Red ribbons for her hair. A song. A song from childhood. A folk song. Sinead O’Connor sings it with breathy weightiness. The red ribbons are still tied to the prom railing down near the Pier. The wind has bunched them together. A straggly glut of red made ragged by the weather. Last year they were pink. Pink for a little girl that was taken. This year they are red for the other girls, stolen from school. Where are they? No longer in the news. Have they been forgotten? Their eyes in newspaper photographs hollowed out by fear, by the why of it all. Like that journalist and the taxi driver. Innocents, taken, caught up in something they are not responsible for. A wife makes a desperate appeal, one human being to another. Will she be heard? Listened to? Let it be so.
I wanted to find a winking Jesus. A hologram. I’ve seen them. He smiles benignly and then winks as you twist the card back and forth. Tricks. Cheap tricks – even better in the name of religion. An icon made accessible, tacky. And yet, miraculous to my still childlike eye. Still the child. Still charmed by gaudy flamenco dresses. Spanish dolls and cards with sewn bits. It will always be so. Just like the small, the miniature, the dolls’ houses. I am captivated by what I can hold in my palm.
Watch the 4 Lions, he told us from the front seat of his people carrier.
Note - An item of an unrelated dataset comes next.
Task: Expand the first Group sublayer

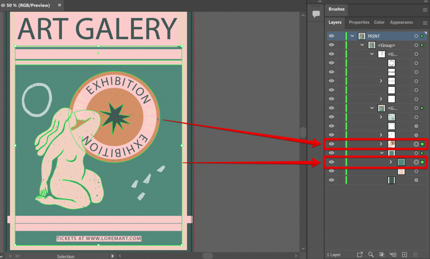Action: [x=362, y=45]
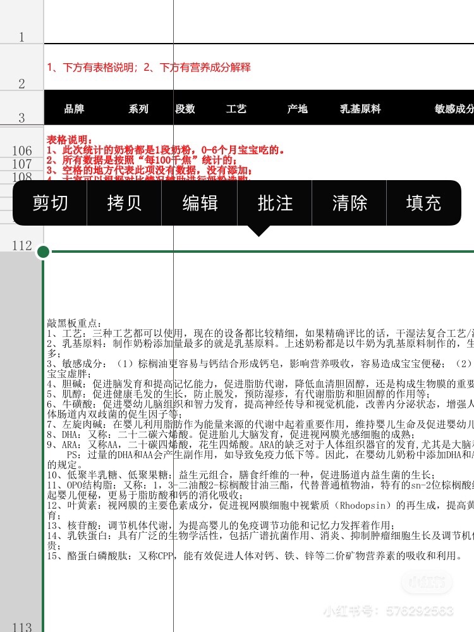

David, a Spanish taxi driver from Catalonia, who spoke English with a German accent. He told us he sometimes goes to the cinema in the afternoons. Sometimes I have a long wait at the airport for a client, he said. I didn’t feel like talking but felt obliged. We talked of films, of Pedro Almodovar and 4 Lions. I rented it when we got home. He was right. A marvellous film. Marvellous. Full of marvels. The actor playing Omar. The crow fitted up as a suicide bomber being directed by Faisal to fly over and blow up a plastic toy house he’d placed on a bird table. Pretend it’s a sex shop, says Faisal. Faisal is the first to be blown up, tripping over a sheep. They all go like that. A shock. I wanted it to be just play, silly and for them to go home safe. Not so. Not even in fantasy land. Tell me what to do, begs Waj down the phone to Omar. I don’t know what to do. The police are as clueless as the terrorists. They are told to shoot a ‘bear’ during the London Marathon. You just shot a Wookie, says a voice from the remote control. No I didn’t, the police marksman replied, I shot a bear. Is a Wookie a bear? asks his companion. And Omar commanding his colleague to tell them he was smiling, before walking into a chemist’s shop to detonate his bomb. The end. And what was it for? I am still reeling. No questions answered.
The Turner Prize. I scan the reviews. Jonathon Jones in The Guardian. He is charmed by Tris Vonna Michell. His voice. He calls him a performer, a poet. I watch a clip. Words repeated, fast, urgently. There is something, certainly. The aesthetic is tired. A space with a trestle table. Unfinished. A screen behind showing slides. But the voice. Yes, there is something. ‘He seems to have found a highly imaginative way of being in the world’, writes Jones. ‘You feel he is an artist when he’s on the loo, as much as he is when he gets up to perform……he even thanks the audience for listening – what a charmer’, he writes.
An imaginative way of being in the world. Yes. I like that. A rare thing. A rare thing.